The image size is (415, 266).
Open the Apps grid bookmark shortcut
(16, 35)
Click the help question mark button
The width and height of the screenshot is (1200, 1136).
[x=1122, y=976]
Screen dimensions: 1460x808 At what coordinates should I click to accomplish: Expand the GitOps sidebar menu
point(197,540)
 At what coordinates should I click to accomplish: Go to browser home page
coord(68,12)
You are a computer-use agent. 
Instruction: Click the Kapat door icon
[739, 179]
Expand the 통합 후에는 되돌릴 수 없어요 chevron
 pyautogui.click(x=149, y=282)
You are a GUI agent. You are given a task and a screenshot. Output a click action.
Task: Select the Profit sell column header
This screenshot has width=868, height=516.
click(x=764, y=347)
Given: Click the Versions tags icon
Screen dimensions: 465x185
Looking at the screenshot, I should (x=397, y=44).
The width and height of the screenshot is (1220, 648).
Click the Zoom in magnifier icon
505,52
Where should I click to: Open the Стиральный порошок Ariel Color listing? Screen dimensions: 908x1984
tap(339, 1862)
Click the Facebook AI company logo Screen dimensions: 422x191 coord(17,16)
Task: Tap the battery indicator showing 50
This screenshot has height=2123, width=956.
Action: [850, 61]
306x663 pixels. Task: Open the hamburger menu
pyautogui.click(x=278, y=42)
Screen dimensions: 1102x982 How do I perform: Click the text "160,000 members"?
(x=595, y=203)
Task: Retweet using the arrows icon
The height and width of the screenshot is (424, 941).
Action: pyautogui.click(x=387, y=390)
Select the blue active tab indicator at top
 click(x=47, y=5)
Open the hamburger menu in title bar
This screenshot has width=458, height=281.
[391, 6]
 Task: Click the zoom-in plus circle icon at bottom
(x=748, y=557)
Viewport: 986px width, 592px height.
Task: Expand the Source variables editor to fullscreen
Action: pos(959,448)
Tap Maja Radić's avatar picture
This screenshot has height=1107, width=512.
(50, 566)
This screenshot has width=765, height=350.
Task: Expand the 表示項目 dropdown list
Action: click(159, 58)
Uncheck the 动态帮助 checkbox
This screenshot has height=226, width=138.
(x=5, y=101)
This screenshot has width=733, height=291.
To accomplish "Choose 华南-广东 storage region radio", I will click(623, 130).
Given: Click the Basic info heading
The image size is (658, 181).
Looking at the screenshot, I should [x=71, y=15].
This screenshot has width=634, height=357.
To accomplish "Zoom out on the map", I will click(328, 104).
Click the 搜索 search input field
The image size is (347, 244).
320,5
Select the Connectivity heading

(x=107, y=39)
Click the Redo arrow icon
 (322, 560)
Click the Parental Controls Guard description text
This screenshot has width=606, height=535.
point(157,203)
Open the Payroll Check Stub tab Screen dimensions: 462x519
# # # # #
§ **Aim of the exercise**: Exactly as written, please reproduce the lines from the first line of the data to the line containing "Given: Click the Versions tags icon", inclusive, and nothing else.

§ **Expected answer**:
The image size is (415, 266).
Open the Apps grid bookmark shortcut
(16, 35)
Click the help question mark button
The width and height of the screenshot is (1200, 1136).
[x=1122, y=976]
Screen dimensions: 1460x808 At what coordinates should I click to accomplish: Expand the GitOps sidebar menu
point(197,540)
 At what coordinates should I click to accomplish: Go to browser home page
coord(68,12)
You are a computer-use agent. 
Instruction: Click the Kapat door icon
[739, 179]
Expand the 통합 후에는 되돌릴 수 없어요 chevron
 pyautogui.click(x=149, y=282)
You are a GUI agent. You are given a task and a screenshot. Output a click action.
Task: Select the Profit sell column header
This screenshot has width=868, height=516.
click(x=764, y=347)
Given: Click the Versions tags icon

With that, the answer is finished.